# USING THE INFORMATION
(a) Copy out everything in the passage about the Riama crash from "The aircraft was purchased" down to "brother in 1954.".
(b) Answer these questions from the passage about the Riama crash below:
(i) How many helicopters were involved in the search at most?
(ii) At which airport was the aircraft restored?
(iii) In what year was the other Dragon named Riama damaged in a crash landing at Archerfield Airport?

Shortly after, the pilot issued a distress call as the aircraft had entered thick cloud. Controllers in Brisbane then communicated positional information to the aircraft directly and relayed via other pilots in the area due to difficulties with radio reception. A friend of one of the passengers aboard Riama received a phone call from the aircraft, reporting that they were lost in cloud and unable to maintain altitude at around 13:20.

Over the next hour, witnesses in the area around the crash site reported seeing the aircraft flying in and out of cloud at low level. At 13:48, the pilot reported he had one hour of fuel remaining and the last transmission from the aircraft came at 14:04. Neither the aircraft or the pilot were equipped or certified to fly without visual reference to the ground.

A major search and rescue operation was coordinated by the Australian Maritime Safety Authority (AMSA), involving as many as 15 helicopters as well as a specialized fixed wing aircraft flown in from Melbourne. The original search area covered an area of some 1500 square kilometers, made difficult by the hilly terrain and dense vegetation. Local residents on motorcycles also offered to help search remote trails. Police officers on horseback also joined the search. AMSA revealed that an emergency beacon had been activated on the aircraft about half an hour before the last contact, but the signal had since been lost. The wreckage was discovered just below a ridge line near Lake Borumba, 36 km south west of Gympie on 3 October with none of the occupants having survived the crash.

==Aircraft==
At the time of the accident, Riama was one of four airworthy examples of the DH.84 Dragon aircraft in the world. After sitting disassembled in a hangar for many years, the aircraft was restored at Murwillumbah Airport by vintage aircraft specialists Mothcair between 1998 and 2002.

The aircraft was purchased by Des Porter, the accident pilot, who learned that parts used in the tail section of the aircraft had been sourced from another Dragon, also named Riama, which had been owned by his father but was damaged in a 1952 crash landing at Archerfield Airport near Brisbane. Porter himself had survived another accident in a Dragon at the age of 11 which killed his father and older brother in 1954.

# PROVIDED INFORMATION
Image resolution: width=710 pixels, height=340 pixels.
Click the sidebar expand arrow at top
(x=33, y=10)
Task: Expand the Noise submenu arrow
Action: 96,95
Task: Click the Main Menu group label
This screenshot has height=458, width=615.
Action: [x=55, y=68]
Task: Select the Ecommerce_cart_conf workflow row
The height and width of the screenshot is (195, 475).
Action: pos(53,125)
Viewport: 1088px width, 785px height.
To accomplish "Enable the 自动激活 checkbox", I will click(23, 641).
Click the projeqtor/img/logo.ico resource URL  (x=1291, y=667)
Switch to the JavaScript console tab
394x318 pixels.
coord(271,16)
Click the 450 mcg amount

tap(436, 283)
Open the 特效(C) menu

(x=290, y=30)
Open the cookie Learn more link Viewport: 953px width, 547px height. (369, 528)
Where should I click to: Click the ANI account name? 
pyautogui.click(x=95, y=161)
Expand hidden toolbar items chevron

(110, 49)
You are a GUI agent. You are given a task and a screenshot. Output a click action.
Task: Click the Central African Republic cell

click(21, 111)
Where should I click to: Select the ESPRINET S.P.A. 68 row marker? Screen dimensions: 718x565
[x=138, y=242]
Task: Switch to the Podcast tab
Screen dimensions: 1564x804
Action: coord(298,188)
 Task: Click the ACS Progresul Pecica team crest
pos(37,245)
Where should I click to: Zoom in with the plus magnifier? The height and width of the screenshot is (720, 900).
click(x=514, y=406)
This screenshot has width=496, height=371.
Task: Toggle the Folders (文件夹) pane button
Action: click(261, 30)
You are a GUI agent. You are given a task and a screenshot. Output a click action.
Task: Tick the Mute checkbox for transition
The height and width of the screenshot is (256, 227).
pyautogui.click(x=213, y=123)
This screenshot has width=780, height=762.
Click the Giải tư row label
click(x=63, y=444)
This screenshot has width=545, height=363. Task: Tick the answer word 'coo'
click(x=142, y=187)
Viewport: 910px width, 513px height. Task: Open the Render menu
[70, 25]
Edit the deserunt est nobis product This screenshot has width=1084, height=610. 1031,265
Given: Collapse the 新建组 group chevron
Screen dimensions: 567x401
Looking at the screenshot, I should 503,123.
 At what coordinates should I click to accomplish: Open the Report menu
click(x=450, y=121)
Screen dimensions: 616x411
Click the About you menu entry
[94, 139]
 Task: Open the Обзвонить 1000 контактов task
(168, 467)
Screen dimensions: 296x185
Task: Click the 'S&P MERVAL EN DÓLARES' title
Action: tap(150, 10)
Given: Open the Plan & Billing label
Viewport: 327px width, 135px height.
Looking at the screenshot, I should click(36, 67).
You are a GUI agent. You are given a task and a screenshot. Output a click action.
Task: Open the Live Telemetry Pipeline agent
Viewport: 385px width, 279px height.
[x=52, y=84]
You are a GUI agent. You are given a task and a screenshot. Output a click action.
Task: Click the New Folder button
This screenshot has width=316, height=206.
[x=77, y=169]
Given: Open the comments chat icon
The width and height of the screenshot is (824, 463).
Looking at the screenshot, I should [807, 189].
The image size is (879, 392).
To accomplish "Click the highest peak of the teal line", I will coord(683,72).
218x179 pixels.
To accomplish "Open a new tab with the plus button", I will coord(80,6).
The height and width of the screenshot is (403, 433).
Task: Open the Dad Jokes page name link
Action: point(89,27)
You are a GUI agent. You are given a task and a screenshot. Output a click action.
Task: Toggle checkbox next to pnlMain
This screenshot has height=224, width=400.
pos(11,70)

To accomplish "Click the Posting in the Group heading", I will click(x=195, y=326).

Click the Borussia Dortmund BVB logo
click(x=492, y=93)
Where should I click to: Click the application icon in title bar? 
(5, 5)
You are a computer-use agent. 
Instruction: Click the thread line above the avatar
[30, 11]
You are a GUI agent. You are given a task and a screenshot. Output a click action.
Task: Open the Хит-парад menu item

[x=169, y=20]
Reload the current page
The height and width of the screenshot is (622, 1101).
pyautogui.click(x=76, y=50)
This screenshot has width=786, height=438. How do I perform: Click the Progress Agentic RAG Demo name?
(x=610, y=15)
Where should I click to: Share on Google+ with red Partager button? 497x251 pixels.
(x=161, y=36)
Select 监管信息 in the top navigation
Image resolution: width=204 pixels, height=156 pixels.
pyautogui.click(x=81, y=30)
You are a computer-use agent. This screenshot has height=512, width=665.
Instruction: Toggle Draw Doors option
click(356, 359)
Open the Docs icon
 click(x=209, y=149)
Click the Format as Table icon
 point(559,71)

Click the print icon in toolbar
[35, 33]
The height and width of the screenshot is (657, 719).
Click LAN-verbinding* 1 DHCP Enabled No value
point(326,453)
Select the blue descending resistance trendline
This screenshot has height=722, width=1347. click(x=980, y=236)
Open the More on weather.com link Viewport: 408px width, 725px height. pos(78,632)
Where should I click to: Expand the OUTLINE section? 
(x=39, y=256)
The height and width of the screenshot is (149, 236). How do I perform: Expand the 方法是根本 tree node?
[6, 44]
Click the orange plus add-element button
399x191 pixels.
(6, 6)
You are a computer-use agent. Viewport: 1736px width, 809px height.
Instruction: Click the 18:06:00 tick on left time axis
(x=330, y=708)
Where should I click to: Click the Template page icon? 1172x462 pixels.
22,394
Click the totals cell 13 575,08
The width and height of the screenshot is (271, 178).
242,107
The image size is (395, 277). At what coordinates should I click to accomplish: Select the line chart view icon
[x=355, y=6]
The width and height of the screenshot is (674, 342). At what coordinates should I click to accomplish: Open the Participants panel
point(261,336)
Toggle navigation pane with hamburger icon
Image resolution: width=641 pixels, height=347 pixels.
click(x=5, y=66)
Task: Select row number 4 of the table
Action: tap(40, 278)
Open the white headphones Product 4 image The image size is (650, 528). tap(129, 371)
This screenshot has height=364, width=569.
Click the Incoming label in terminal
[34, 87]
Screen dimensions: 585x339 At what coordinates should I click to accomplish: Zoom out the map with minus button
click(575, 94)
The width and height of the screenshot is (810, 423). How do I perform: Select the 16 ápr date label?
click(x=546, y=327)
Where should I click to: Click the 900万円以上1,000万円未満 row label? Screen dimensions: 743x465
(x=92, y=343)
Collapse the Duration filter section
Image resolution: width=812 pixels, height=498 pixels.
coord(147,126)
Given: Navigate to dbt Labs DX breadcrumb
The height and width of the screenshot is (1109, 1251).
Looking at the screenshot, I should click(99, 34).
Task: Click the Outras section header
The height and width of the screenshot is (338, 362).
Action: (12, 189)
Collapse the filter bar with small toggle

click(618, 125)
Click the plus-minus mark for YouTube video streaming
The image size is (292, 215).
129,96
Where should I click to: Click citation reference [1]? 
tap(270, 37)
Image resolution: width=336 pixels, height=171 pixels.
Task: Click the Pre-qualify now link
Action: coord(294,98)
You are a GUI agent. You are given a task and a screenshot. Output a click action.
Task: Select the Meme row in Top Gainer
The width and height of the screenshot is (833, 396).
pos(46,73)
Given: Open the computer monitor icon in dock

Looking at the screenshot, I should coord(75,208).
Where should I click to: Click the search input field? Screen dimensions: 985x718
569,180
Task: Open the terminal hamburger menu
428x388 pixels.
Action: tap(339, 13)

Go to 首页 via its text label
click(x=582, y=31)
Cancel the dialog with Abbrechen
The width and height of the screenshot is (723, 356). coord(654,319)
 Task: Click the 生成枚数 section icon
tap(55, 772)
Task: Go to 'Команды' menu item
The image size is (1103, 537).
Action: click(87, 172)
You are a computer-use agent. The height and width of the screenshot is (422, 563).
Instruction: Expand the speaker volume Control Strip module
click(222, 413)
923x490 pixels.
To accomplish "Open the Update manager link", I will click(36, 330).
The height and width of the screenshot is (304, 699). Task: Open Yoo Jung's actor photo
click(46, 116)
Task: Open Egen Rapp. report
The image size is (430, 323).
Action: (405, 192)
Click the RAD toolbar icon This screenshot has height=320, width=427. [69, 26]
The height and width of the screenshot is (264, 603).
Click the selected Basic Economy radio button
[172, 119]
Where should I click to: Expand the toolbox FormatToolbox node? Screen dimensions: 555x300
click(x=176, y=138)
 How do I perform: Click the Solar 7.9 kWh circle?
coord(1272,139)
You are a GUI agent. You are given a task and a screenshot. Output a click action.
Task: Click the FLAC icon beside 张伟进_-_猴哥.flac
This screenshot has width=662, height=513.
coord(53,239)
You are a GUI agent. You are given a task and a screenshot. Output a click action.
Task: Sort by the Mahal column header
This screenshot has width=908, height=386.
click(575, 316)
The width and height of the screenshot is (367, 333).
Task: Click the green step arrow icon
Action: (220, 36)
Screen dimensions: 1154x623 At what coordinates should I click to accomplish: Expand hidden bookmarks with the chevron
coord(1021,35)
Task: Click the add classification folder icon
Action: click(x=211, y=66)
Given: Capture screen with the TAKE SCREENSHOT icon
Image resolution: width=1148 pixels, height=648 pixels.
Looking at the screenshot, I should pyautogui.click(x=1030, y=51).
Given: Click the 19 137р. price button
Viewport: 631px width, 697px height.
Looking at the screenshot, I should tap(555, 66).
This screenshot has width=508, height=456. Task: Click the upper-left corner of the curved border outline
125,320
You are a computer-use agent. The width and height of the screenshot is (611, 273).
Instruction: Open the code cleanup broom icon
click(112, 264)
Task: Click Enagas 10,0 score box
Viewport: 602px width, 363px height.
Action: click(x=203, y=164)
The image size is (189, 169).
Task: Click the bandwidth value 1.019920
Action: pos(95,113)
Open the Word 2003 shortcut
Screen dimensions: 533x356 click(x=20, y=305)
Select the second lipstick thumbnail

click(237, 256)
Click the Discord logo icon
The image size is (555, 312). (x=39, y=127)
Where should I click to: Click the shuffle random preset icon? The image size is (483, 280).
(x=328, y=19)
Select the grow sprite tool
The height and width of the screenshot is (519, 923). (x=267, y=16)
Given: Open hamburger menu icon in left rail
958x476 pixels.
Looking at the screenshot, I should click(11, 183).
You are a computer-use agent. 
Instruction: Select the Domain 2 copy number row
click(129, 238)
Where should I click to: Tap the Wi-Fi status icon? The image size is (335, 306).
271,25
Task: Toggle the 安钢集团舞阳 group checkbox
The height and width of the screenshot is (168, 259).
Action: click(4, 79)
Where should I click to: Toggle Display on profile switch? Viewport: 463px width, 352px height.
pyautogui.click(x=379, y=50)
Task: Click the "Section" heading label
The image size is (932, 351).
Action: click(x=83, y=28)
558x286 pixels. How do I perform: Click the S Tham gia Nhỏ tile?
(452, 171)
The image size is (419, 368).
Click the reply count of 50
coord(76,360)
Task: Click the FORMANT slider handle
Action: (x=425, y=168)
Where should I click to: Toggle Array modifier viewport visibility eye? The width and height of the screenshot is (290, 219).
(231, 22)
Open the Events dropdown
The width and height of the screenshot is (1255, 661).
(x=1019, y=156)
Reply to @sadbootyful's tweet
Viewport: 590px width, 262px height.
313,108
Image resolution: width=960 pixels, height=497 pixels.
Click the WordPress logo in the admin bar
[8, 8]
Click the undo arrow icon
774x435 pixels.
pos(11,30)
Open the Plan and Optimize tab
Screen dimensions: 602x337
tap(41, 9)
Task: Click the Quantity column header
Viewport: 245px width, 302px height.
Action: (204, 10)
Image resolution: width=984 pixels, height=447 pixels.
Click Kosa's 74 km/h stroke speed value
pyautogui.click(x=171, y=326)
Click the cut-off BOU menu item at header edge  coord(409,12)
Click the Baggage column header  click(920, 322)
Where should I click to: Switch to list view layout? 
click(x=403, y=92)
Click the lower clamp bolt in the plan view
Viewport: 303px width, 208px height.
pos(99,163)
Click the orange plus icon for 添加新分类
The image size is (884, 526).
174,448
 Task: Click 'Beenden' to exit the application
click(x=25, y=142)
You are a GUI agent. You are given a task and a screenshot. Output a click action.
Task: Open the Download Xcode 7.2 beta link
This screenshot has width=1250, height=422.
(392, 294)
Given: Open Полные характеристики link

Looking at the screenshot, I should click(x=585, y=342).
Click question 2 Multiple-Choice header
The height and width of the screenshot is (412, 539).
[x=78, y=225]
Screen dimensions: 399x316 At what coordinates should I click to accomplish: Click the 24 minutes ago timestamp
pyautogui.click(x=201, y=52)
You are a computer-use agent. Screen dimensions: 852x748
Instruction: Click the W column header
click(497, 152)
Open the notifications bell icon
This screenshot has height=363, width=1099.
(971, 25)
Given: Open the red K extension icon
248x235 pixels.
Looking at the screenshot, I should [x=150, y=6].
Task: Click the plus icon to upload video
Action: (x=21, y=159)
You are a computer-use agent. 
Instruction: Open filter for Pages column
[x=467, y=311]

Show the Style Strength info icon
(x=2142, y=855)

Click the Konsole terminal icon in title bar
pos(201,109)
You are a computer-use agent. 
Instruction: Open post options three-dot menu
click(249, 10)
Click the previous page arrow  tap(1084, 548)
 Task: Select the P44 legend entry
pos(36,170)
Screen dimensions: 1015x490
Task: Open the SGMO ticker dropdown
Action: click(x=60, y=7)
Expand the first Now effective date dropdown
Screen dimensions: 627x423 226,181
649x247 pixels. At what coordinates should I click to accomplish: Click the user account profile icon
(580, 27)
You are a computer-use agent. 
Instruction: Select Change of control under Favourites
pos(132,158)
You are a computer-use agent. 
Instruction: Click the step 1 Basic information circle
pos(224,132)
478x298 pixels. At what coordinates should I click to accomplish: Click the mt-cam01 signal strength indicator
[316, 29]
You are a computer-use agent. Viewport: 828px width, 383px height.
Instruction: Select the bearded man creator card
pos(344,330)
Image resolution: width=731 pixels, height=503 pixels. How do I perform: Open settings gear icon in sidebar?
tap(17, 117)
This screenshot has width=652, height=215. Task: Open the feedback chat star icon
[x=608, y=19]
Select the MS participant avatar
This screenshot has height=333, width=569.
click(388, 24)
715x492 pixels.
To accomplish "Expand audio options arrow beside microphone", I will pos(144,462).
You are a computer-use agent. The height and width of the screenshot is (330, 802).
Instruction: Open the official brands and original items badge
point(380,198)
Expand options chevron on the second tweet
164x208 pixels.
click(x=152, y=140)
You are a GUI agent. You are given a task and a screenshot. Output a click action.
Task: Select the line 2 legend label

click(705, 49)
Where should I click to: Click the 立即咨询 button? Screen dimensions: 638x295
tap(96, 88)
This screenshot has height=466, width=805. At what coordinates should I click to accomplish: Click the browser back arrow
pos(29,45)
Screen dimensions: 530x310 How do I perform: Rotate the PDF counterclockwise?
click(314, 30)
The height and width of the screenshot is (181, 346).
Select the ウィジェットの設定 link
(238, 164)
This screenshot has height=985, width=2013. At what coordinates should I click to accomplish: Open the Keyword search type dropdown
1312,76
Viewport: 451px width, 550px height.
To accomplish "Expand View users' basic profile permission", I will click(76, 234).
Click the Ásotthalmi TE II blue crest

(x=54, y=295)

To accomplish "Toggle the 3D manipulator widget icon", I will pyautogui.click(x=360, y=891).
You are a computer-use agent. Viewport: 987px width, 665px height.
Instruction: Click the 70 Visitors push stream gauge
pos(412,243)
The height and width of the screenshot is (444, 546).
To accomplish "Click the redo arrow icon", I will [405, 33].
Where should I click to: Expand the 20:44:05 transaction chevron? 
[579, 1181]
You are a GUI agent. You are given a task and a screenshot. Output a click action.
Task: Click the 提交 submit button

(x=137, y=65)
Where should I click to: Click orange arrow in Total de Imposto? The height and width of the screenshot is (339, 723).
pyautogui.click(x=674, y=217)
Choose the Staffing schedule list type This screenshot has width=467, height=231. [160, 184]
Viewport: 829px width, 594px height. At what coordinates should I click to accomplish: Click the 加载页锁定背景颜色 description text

# ANSWER SECTION
(a)
The aircraft was purchased by Des Porter, the accident pilot, who learned that parts used in the tail section of the aircraft had been sourced from another Dragon, also named Riama, which had been owned by his father but was damaged in a 1952 crash landing at Archerfield Airport near Brisbane. Porter himself had survived another accident in a Dragon at the age of 11 which killed his father and older brother in 1954.

(b)
(i) As many as 15
(ii) Murwillumbah Airport
(iii) 1952